Multimodal sensor fusion in the latent representation space
Robert J. Piechocki, Xiaoyang Wang, Mohammud J. Bocus
TL;DR
The paper tackles robust multimodal sensor fusion under incomplete observations by formulating a two-stage approach: first, train a self-supervised Multimodal Variational Autoencoder (MVAE) to approximate the joint distribution $p(z,x_{1:M})$, and second, treat the MVAE as a reconstruction prior and search manifold to compute the MAP latent cause $\hat{z}_{MAP}$ from subsampled observations via SGD through differentiable samplers $\chi_m$ and decoders $\psi_m$ with loss $\mathcal{L}(z)=\lambda_0\|z\|^2+\sum_m\lambda_m\|y_m-\chi_m(\psi_m(z))\|^2$. The method supports missing modalities via PoE posterior approximations and enables both multisensory classification and reconstruction even under compressed sensing, noise, or missing data.
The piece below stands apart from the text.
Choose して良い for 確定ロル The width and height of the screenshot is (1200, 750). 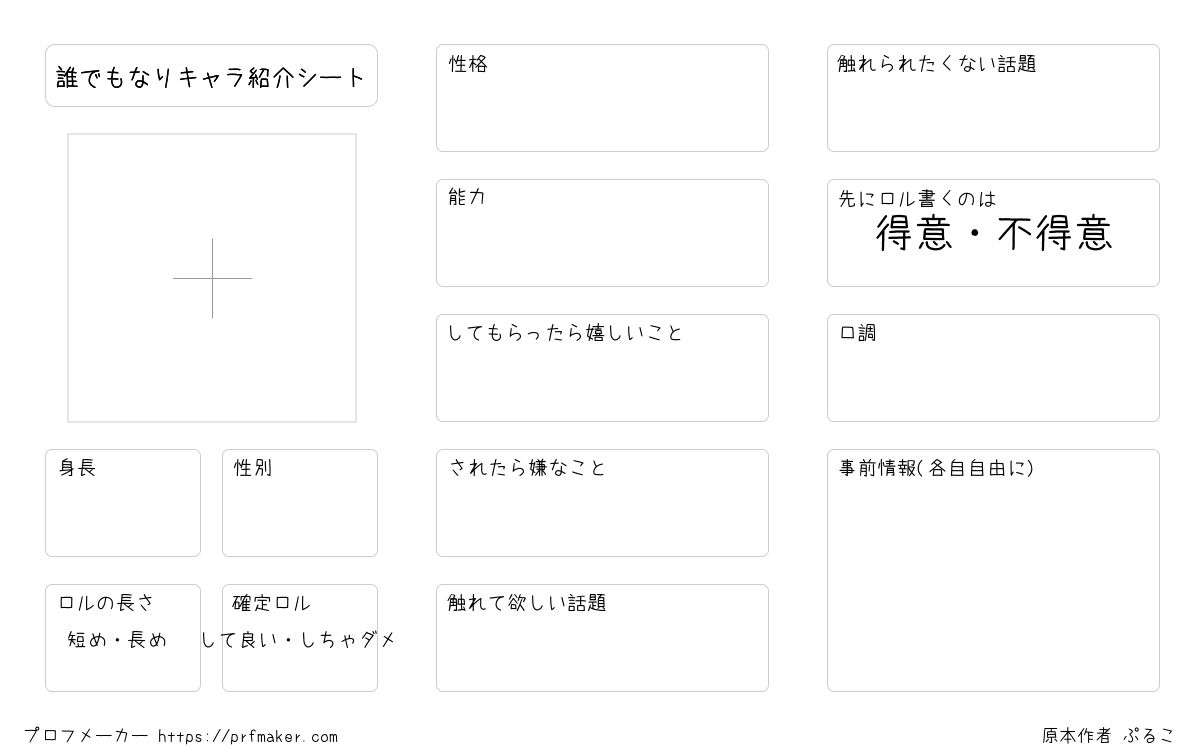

Empirical results on passive WiFi CSI spectrograms for HAR and synthetic toy proteins show the approach outperforms traditional feature- or decision-level fusion, maintains performance under noise and severe data loss, and benefits from asymmetric CS where a strong modality assists a weak one. These findings highlight latent-space fusion as a practical route for robust, label-efficient multimodal sensing in real-world settings.
Abstract
A new method for multimodal sensor fusion is introduced. The technique relies on a two-stage process. In the first stage, a multimodal generative model is constructed from unlabelled training data. In the second stage, the generative model serves as a reconstruction prior and the search manifold for the sensor fusion tasks. The method also handles cases where observations are accessed only via subsampling i.e. compressed sensing. We demonstrate the effectiveness and excellent performance on a range of multimodal fusion experiments such as multisensory classification, denoising, and recovery from subsampled observations.